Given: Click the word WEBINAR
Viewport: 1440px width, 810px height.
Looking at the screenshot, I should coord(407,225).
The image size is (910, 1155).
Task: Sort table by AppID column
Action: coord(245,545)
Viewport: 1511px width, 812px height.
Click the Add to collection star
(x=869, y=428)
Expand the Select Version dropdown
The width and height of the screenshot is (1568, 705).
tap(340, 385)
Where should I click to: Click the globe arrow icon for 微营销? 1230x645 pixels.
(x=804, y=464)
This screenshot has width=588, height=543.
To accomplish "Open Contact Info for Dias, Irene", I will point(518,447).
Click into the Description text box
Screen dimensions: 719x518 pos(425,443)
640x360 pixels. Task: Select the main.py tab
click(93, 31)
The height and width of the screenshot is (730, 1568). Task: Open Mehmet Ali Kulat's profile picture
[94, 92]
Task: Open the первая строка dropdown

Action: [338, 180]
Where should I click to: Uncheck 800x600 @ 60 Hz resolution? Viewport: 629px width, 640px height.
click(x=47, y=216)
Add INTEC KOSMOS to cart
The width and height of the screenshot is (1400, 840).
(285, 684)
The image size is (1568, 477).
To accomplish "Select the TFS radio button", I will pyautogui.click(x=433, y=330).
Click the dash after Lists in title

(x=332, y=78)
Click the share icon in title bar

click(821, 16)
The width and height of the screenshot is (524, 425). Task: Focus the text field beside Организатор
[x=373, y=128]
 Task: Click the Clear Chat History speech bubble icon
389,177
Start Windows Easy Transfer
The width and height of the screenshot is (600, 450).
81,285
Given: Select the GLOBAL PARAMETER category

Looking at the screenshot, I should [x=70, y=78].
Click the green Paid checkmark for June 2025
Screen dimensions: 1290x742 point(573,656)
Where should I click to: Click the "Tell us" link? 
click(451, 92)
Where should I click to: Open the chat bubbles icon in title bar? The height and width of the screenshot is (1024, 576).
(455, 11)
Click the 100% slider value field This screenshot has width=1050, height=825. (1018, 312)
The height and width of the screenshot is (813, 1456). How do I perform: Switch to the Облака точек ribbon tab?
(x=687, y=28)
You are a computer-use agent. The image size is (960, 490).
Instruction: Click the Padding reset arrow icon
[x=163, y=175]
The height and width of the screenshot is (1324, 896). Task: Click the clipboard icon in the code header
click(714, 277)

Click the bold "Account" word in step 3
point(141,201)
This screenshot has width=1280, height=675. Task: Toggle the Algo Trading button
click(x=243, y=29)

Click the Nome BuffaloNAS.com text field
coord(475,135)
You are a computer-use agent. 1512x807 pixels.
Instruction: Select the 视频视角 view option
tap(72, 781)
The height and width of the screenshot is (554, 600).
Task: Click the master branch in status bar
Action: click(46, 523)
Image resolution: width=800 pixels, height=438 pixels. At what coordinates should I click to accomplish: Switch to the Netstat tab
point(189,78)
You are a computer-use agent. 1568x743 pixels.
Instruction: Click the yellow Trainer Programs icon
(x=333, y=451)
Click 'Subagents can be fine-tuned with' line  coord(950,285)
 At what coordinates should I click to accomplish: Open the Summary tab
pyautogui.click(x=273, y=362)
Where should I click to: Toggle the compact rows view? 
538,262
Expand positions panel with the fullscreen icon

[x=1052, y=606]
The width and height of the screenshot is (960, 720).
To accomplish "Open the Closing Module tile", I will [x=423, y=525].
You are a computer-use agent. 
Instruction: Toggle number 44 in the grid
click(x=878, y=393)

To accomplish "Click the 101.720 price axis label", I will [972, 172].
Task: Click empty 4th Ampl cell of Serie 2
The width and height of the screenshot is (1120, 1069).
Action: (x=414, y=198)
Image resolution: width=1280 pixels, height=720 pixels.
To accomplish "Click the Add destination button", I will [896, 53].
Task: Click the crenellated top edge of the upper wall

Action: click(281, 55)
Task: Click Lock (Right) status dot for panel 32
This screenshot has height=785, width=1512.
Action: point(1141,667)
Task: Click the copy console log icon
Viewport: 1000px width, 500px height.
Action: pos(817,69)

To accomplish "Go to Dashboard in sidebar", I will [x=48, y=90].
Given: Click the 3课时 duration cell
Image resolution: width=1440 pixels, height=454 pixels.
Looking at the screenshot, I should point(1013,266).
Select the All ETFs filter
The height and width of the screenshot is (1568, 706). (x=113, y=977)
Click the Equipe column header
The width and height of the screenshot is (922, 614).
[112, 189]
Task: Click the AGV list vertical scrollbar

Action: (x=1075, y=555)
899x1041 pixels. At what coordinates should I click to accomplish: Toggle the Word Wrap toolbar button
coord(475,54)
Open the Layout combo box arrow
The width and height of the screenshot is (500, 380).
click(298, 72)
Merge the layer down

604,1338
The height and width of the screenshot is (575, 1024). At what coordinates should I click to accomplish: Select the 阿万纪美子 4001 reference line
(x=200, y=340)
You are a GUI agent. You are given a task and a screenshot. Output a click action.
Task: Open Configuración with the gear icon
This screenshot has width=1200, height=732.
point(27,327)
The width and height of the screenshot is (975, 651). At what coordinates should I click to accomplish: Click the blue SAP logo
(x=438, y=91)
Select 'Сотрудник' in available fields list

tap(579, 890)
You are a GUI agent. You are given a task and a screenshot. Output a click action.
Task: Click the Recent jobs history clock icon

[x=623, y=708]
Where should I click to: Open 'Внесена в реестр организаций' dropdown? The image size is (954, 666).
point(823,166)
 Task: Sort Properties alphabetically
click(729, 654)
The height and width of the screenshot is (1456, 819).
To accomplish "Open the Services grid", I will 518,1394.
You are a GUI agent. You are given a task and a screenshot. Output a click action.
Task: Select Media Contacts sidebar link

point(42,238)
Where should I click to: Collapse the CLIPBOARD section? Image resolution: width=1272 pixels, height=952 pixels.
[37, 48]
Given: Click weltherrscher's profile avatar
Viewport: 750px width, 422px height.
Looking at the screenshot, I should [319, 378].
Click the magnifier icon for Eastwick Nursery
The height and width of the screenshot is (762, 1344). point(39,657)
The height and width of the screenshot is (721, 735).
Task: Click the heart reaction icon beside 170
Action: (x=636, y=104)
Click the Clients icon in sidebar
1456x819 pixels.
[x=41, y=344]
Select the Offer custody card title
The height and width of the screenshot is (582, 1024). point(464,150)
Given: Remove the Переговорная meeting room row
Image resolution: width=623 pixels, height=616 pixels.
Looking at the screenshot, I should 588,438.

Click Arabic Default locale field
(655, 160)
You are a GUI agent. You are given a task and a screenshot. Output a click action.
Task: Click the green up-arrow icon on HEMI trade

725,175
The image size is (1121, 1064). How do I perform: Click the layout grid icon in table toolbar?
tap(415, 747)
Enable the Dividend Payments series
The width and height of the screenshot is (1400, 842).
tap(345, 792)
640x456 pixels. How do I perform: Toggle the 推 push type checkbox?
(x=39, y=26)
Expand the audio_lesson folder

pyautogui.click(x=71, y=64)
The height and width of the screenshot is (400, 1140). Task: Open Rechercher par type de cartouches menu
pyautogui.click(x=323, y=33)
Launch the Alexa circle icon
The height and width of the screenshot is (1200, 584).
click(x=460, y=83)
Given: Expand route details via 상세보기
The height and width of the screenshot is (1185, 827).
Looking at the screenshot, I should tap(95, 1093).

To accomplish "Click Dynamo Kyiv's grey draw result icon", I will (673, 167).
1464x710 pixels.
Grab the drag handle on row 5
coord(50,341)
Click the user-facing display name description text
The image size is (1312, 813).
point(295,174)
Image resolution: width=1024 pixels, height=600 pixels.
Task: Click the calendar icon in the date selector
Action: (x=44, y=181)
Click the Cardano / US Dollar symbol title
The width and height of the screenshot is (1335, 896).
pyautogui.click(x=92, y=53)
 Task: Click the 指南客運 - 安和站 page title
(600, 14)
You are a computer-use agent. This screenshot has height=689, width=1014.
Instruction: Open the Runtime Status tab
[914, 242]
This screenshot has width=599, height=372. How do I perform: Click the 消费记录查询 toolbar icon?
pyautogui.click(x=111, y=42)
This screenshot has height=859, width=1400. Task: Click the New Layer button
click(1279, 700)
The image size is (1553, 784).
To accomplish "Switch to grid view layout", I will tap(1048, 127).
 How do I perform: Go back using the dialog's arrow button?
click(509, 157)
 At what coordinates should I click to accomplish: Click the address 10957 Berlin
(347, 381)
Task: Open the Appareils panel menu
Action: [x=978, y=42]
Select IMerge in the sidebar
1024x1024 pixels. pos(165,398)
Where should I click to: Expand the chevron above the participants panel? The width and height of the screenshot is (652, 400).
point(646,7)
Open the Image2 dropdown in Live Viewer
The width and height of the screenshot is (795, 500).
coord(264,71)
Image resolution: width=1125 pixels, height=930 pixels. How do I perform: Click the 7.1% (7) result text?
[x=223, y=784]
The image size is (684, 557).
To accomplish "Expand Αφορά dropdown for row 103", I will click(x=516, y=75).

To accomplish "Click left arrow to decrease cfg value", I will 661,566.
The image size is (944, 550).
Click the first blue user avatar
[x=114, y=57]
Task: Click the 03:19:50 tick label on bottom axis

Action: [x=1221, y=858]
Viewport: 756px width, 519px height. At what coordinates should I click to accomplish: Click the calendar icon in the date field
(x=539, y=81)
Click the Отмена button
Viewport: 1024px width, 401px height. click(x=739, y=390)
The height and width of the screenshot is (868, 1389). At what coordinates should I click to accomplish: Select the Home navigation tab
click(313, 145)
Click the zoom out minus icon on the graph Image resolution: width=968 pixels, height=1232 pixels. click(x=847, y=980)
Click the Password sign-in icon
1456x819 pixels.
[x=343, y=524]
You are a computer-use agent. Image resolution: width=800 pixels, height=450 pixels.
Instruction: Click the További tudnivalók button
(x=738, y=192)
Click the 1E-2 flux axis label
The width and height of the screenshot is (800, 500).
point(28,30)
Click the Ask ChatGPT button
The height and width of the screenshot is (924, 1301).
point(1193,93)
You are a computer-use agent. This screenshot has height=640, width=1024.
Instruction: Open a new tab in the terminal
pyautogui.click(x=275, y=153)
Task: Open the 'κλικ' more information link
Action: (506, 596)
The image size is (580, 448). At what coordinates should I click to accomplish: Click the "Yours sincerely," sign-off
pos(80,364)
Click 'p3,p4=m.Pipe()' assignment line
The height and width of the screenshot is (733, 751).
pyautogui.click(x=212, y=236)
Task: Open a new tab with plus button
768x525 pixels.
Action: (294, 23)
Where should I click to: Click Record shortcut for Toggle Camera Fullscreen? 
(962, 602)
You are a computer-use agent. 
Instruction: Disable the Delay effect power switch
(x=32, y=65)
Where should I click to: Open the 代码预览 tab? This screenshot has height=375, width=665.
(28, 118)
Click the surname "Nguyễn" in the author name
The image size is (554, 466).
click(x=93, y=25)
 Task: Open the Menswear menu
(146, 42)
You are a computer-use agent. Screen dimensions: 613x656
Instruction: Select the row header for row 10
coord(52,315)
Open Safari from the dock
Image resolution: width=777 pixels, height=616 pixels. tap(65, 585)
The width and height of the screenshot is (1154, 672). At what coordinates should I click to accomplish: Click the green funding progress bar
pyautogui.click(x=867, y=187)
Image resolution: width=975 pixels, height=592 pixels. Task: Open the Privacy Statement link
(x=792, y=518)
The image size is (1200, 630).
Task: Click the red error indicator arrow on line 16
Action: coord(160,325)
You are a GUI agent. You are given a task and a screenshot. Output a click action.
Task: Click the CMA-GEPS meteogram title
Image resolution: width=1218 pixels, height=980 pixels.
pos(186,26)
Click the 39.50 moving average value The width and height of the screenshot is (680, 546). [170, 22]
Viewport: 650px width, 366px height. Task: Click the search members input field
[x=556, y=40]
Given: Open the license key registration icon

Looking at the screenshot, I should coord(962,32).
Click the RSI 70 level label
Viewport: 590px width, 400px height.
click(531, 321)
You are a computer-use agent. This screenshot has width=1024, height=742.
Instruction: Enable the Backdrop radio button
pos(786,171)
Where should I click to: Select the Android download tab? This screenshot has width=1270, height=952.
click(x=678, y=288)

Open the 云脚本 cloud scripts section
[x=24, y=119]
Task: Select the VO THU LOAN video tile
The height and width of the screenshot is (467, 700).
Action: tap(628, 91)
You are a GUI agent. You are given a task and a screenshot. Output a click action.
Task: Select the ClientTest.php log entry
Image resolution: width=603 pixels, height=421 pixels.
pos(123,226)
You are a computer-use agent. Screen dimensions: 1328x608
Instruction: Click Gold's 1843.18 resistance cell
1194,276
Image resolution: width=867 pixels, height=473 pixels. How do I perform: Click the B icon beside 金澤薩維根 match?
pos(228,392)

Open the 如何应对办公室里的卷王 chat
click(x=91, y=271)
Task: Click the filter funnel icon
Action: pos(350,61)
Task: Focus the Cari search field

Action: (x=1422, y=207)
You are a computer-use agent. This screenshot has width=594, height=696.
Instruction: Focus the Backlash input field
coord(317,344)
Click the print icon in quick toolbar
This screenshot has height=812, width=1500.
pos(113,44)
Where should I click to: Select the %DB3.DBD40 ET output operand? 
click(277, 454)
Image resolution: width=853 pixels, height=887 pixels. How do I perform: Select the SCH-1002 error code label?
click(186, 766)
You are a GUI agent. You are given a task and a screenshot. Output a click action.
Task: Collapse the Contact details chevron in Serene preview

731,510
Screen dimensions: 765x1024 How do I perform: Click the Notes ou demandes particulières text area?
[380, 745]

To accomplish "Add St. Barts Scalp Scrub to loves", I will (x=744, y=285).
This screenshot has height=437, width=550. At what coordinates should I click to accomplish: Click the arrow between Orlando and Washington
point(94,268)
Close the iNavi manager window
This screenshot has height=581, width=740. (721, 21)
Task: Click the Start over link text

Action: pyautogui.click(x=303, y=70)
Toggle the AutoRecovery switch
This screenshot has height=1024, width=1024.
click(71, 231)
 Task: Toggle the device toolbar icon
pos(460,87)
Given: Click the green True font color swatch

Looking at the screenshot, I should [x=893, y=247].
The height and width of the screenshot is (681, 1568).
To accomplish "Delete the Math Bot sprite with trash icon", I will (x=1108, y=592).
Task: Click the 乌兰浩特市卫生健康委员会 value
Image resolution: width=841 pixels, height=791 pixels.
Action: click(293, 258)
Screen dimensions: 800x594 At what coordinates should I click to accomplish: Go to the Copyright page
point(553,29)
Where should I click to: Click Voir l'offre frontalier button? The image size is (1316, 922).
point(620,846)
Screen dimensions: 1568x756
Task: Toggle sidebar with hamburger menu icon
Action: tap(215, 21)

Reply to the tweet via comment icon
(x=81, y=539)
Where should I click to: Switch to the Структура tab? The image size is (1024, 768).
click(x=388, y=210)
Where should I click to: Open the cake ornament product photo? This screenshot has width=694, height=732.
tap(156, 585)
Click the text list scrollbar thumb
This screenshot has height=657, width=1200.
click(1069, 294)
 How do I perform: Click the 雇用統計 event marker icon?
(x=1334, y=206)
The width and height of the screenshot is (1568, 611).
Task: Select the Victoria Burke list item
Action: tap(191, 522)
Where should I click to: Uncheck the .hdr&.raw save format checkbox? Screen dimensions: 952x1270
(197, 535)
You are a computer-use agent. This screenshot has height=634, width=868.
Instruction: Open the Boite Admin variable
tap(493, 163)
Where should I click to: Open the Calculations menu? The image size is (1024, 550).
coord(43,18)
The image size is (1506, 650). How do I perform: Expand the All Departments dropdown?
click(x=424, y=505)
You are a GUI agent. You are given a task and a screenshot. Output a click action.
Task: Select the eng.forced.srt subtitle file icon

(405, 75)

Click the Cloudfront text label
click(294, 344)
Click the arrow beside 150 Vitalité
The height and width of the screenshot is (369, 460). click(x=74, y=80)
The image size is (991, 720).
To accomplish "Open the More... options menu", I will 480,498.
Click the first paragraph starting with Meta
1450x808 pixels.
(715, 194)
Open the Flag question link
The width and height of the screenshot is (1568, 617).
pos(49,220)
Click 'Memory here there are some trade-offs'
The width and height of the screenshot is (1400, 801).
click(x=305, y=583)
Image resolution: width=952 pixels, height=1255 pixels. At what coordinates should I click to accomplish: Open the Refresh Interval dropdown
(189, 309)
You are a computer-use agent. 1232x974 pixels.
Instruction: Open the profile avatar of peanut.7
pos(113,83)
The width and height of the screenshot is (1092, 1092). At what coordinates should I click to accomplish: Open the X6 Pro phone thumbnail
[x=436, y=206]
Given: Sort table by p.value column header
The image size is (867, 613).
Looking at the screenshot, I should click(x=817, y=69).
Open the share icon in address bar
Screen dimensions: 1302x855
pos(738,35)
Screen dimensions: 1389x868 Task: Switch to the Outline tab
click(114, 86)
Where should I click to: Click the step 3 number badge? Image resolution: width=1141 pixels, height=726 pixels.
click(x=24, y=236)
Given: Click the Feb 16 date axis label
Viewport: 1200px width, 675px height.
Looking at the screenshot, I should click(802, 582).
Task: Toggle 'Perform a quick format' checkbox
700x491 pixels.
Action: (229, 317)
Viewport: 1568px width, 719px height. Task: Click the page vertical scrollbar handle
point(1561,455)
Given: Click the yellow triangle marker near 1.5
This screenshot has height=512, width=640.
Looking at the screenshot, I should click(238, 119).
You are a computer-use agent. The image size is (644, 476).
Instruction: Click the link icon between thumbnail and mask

┄┄┄┄┄┄

WHAT YOU SHOULD DO - Your answer should hold every line of the entries that contains the string "tile".

REPLY -
To accomplish "Open the Closing Module tile", I will [x=423, y=525].
Task: Select the VO THU LOAN video tile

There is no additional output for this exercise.